Barely 48 hours after unleashing a full scale oil market share war that drove crude prices plunging to around $30, we understand that Saudi officials are nervously weighing a policy recalculation to scale back and are seeking to keep the door open to a possible return to the OPEC+ table in a back channel outreach to Russia.
** It is our understanding that Riyadh briefed Beijing before they launched the oil price war on Saturday and also asked China to act as an intermediary to convey its message to Moscow with the hope Russia would soon begin new negotiations with the Kingdom again. The Chinese have taken the outreach to signal that despite the acrimonious outcome to the failed OPEC+ meeting, Saudi Arabia and Russia – who rank first and second in crude oil exports to China – could come to a new agreement, “in due course.”
** We believe however that the OPEC+ Joint Technical Committee (JTC) meeting in Geneva on March 18 would be too early for a new agreement. It is our understanding that neither the Saudis nor the Russians are anywhere near coming to the table by then. Both are positioning their economies and rhetorically boasting their wherewithal to ride out the oil price whirlwind. The key will be any change in the tone in how each of the energy rivals reply to the Chinese brokering a potential return to the table.
** We also understand that there is a reassessment of the market share strategy already underway in Riyadh. But the current thinking is that Riyadh will need to wait – in terms of weeks and maybe a month or two but not more than that – to see how and to what extent the flood of Saudi crude is flushing out the Russians and the others oil producers, like Iraq, which has been cheating on its quotas. Likewise, to some extent, how the American shale producers respond to the collapse in crude prices will play a role in the Saudi strategy. Left unspoken, but also high on the Saudi minds, is how the oil price collapse may add to the crisis dynamics in Iran.

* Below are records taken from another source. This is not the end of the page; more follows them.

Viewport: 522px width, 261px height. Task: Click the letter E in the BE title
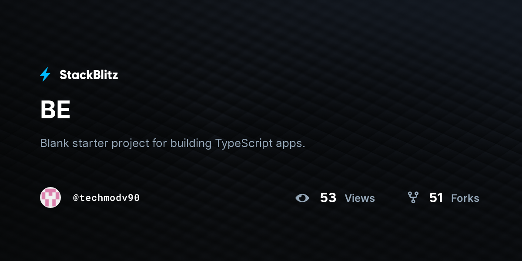pos(64,110)
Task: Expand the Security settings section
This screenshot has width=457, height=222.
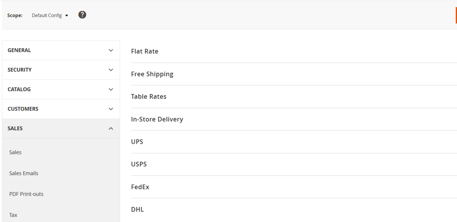Action: (61, 70)
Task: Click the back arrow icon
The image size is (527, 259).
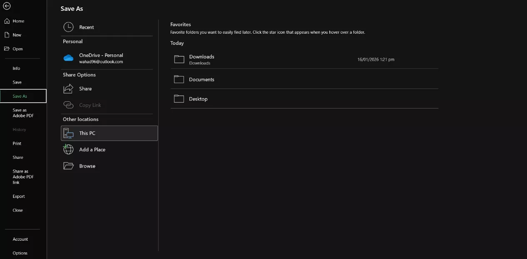Action: click(7, 6)
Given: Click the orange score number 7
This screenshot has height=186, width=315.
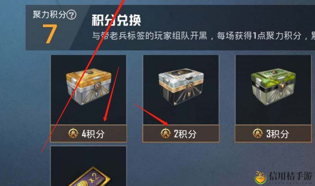Looking at the screenshot, I should click(x=50, y=34).
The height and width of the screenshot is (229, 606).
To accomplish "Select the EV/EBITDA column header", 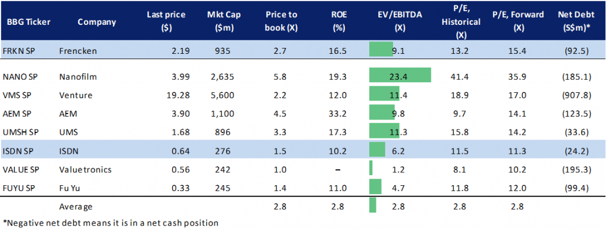I will click(x=400, y=21).
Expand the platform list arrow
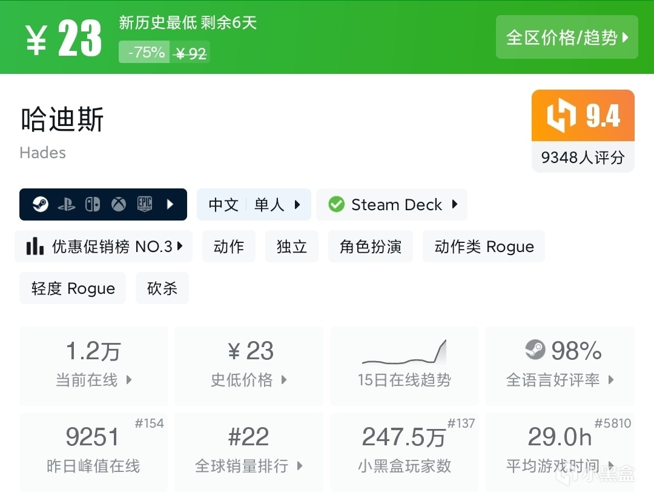This screenshot has width=654, height=498. tap(170, 205)
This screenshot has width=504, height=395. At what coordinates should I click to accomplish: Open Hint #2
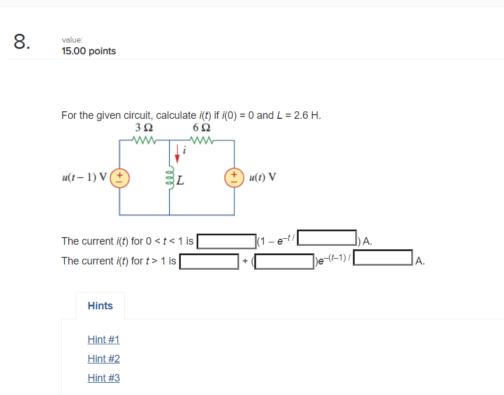pos(103,358)
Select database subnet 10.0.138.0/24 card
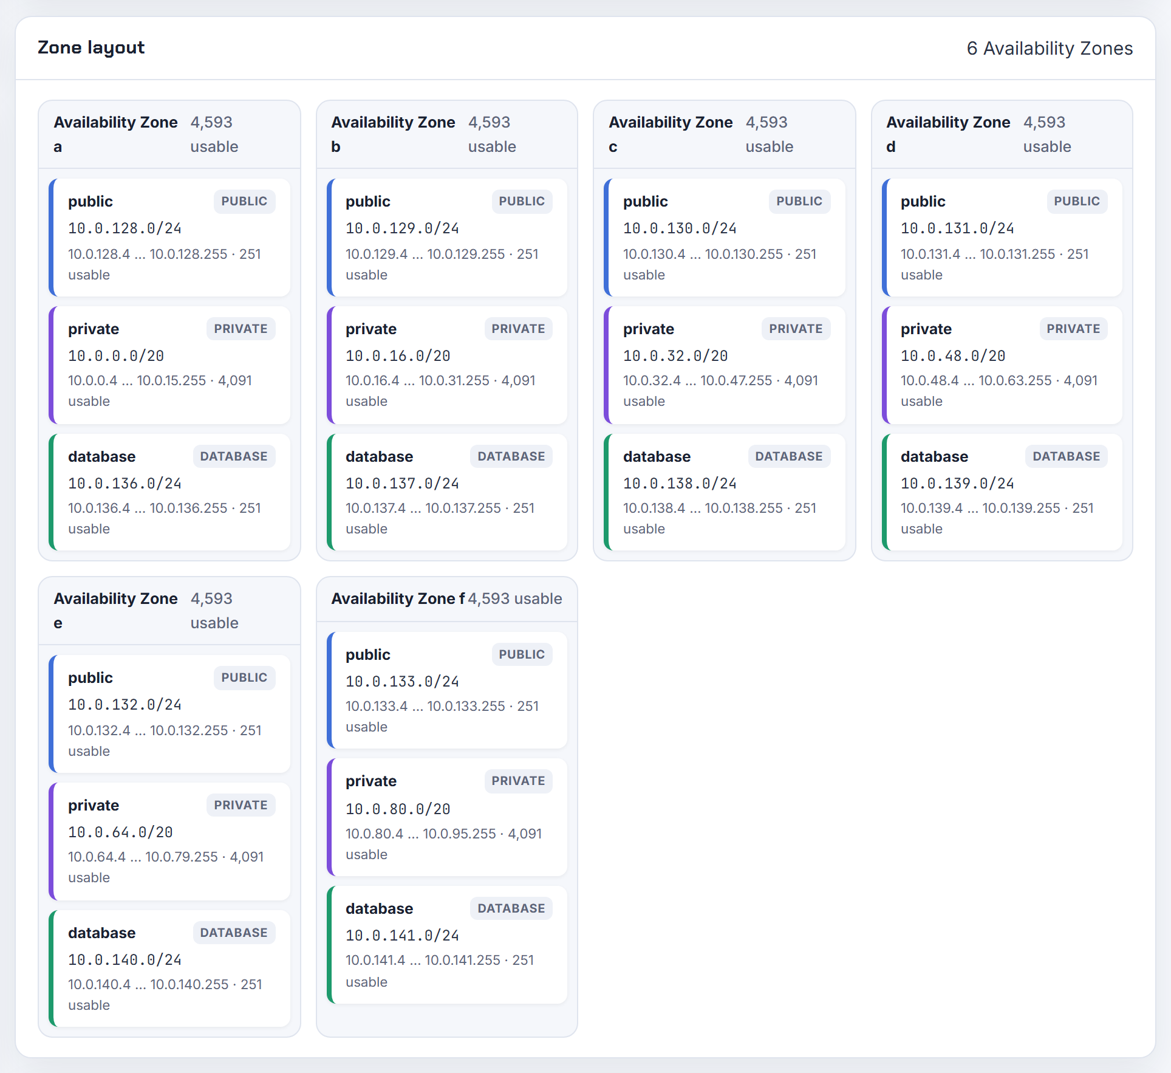Viewport: 1171px width, 1073px height. (x=725, y=492)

** Indeed, the Saudi rough estimate, for now, is that crude prices will naturally trace their way back into a $40-$50 price range…in due course of time.
** While it is very unlikely the top leaders from the two countries will hold imminent talks, on the quiet much less in public, we understand the point Chinese officials will stress is that even if China is the world’s largest oil importer, a sustained collapse in oil prices is not good even for China’s economy.
** Beijing is very fearful that a sustained Brent crude oil price fall below $30 a barrel would help fuel a global economic recession, the consequences of which would be hard to manage or control. Chinese officials have therefore conveyed to the Saudis that their move on Saturday could be dangerous. And furthermore, they warn that if the essence of their shock and awe strategy was to get Russia back to the negotiating table as quickly as possible, they should weigh a very real possibility that Russian President Vladimir Putin may not hesitate to hit back at the Saudis with a “hard-on-hard” response.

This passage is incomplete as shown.